## HOW TO COMPLETE THIS TASK:
Using the listing below, set down exactly the lines from the one that contains "Open the 设置 dropdown in header" through the one that contains "Given: Pick ObstacleAssaultEditor", with no pictures.

## SOURCE RECORDS:
┌──
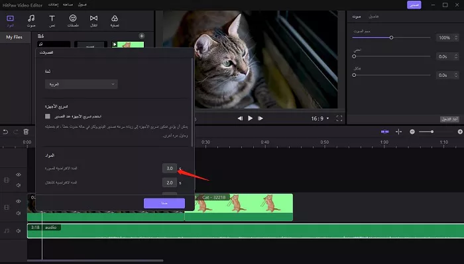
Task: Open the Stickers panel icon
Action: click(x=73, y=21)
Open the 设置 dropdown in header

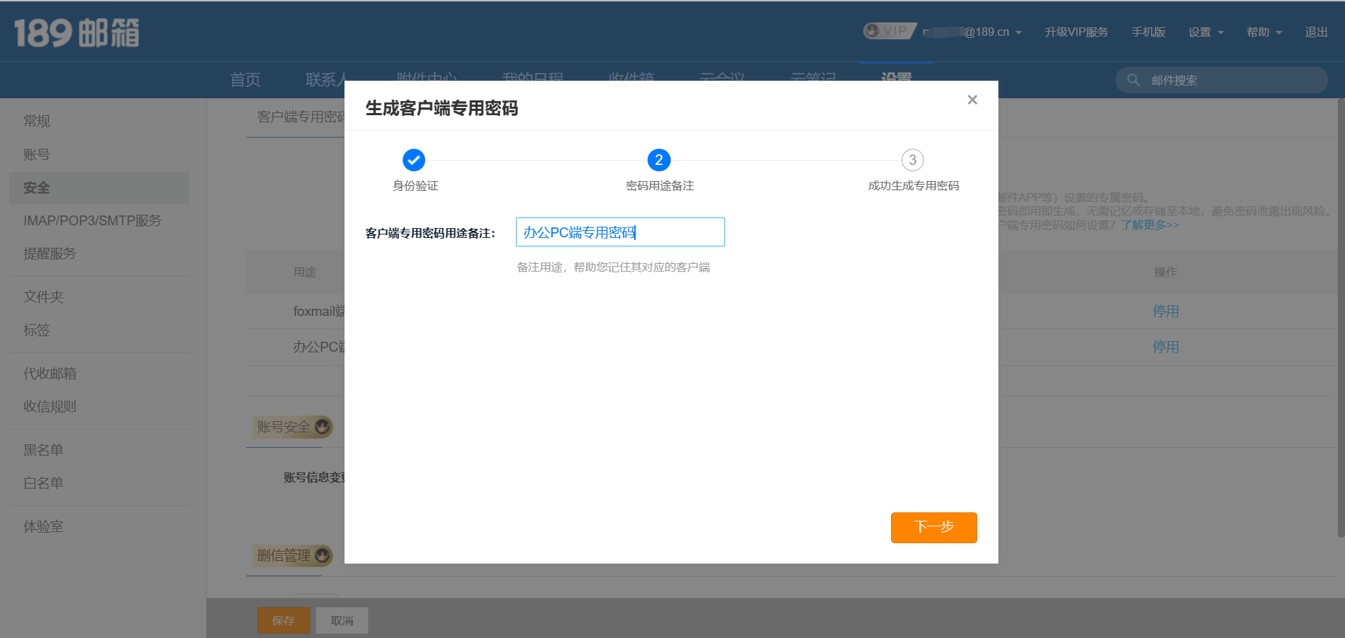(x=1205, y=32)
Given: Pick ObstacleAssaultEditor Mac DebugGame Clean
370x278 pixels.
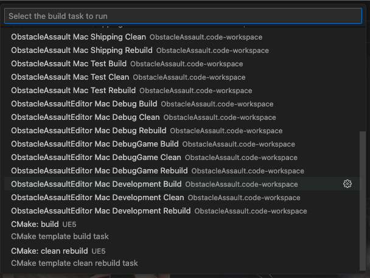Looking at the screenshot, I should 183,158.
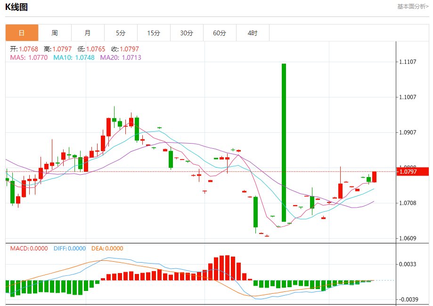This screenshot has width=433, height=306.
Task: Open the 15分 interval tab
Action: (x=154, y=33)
└──
┌──
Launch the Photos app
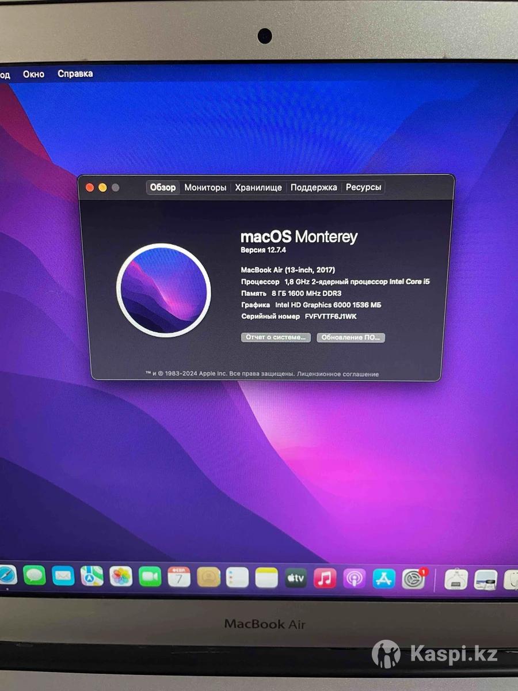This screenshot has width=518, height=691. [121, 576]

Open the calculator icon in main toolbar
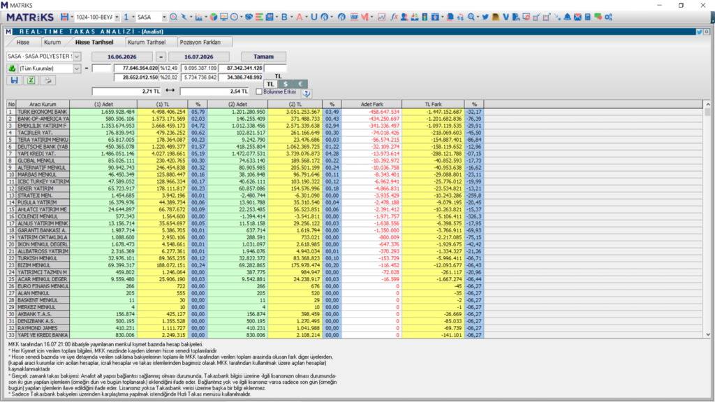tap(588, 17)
└──
## RESPONSE:
Open the 设置 dropdown in header

(x=1205, y=32)
Given: Pick ObstacleAssaultEditor Mac DebugGame Clean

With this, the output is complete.